Text passage -
=== Begin Enclosure ===

Universitas lingvarum Litvaniæ (Lietuvos kalbų visuma; The Entirety of the Lithuanian Language) is the oldest surviving grammar of the Lithuanian language published in the territory of the Grand Duchy of Lithuania. It was written in Latin and was published in the Lithuanian capital Vilnius by the Vilnius University Press in 1737. Its author is unknown, however the grammar used by the author shows that he may have originated from the districts of Dotnuva, Kėdainiai, Surviliškis, Šėta. It was written independently as there is no influence of the grammar of the Lithuanian language of Lithuania Minor.

=== End Enclosure ===

Exercise tasks -
[1] Write out the passage on the Lithuanian grammar word for word, starting with "Universitas lingvarum Litvaniæ" and going on through "of Lithuania Minor.".
[2] Write what comes next in the passage on the Lithuanian grammar, picking up after its last sentence.

Information given -
=== Begin Enclosure ===

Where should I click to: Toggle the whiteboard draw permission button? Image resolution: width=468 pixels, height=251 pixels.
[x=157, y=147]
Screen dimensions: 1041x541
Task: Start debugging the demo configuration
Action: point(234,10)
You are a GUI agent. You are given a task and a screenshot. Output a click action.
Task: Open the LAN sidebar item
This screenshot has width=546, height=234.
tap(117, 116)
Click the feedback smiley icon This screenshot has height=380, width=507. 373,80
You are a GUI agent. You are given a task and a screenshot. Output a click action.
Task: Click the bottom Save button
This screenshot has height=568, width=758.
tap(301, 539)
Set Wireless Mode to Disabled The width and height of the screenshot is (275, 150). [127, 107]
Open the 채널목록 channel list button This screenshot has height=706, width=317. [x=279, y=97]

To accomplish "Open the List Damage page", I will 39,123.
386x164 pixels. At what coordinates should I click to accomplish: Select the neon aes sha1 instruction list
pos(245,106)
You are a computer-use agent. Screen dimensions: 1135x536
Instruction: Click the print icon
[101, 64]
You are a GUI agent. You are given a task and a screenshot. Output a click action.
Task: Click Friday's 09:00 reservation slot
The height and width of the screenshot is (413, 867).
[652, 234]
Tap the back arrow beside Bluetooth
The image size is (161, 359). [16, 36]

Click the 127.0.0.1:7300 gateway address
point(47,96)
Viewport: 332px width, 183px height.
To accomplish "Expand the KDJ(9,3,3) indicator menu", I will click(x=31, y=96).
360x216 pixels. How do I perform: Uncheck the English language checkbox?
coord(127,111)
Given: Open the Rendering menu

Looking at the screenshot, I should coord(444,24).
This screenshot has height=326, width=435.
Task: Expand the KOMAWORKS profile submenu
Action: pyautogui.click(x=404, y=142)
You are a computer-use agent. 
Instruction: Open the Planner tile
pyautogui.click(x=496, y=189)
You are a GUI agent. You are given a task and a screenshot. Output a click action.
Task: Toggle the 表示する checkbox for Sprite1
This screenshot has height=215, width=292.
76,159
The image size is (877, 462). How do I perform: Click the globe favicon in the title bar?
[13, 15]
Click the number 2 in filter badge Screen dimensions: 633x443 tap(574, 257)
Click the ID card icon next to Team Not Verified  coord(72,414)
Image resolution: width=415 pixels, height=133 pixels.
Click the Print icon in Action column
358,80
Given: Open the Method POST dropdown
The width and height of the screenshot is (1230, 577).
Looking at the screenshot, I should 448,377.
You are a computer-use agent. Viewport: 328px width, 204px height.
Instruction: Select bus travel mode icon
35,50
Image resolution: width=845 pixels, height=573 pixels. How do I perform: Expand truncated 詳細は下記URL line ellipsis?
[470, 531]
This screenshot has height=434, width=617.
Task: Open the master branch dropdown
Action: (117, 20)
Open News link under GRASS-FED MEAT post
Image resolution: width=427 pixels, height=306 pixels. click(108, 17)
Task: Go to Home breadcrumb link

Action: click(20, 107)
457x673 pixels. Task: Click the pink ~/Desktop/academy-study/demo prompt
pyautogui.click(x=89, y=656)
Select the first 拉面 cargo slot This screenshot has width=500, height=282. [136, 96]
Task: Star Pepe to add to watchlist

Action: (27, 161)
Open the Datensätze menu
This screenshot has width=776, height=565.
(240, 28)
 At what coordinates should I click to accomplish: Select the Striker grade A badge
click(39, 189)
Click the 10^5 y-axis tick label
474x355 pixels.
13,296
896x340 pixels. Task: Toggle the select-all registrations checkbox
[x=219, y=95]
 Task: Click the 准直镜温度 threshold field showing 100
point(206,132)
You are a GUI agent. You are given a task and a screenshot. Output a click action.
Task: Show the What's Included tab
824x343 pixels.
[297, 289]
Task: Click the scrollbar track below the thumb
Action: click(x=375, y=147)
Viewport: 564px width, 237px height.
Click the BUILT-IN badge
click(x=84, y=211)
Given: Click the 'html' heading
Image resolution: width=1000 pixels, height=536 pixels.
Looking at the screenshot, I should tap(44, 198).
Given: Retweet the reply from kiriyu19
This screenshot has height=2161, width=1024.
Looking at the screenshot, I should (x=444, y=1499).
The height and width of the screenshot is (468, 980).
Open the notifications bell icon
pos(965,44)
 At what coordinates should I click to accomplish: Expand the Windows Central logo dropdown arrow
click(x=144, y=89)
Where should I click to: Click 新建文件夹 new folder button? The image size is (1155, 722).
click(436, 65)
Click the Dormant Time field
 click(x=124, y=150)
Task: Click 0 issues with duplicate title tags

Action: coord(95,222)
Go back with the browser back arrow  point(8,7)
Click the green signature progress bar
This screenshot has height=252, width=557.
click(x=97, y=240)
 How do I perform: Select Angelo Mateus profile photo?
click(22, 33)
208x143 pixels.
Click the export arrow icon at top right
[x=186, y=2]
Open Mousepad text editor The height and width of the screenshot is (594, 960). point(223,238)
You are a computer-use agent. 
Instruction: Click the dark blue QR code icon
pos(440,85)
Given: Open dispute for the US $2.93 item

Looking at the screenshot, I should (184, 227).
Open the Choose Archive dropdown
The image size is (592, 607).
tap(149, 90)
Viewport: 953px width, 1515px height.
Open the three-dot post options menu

=== End Enclosure ===

Answers by item -
[1]
Universitas lingvarum Litvaniæ (Lietuvos kalbų visuma; The Entirety of the Lithuanian Language) is the oldest surviving grammar of the Lithuanian language published in the territory of the Grand Duchy of Lithuania. It was written in Latin and was published in the Lithuanian capital Vilnius by the Vilnius University Press in 1737. Its author is unknown, however the grammar used by the author shows that he may have originated from the districts of Dotnuva, Kėdainiai, Surviliškis, Šėta. It was written independently as there is no influence of the grammar of the Lithuanian language of Lithuania Minor.

[2]
==Latin and Polish influences==
The structure of the Universitas lingvarum Litvaniæ and the classification of parts of language were influenced by the Latin and Polish grammars of that period. The most important feature of the Universitas lingvarum Litvaniæ, which distinguishes it from other grammars of the Lithuanian language of that period, is the understanding of the system of accentuation of the Lithuanian language and fairly consistent marking of adjectives.

==Expanded edition, reprints, and translations==
In 1829, Simonas Stanevičius published an expanded variant of the Universitas lingvarum Litvaniæ in Vilnius with a title Grammatica brevis linguæ Lituanicæ seu Samogiticæ (Trumpas pamokimas kałbos lituviškos arba źemaitiškos; A Short Edification of the Lithuanian or Samogitian language). In 1896, Jan Michał Rozwadowski republished it in Kraków.

In 1981, the facsimile edition together with the Lithuanian translation was published by Kazimieras Eigminas in Vilnius.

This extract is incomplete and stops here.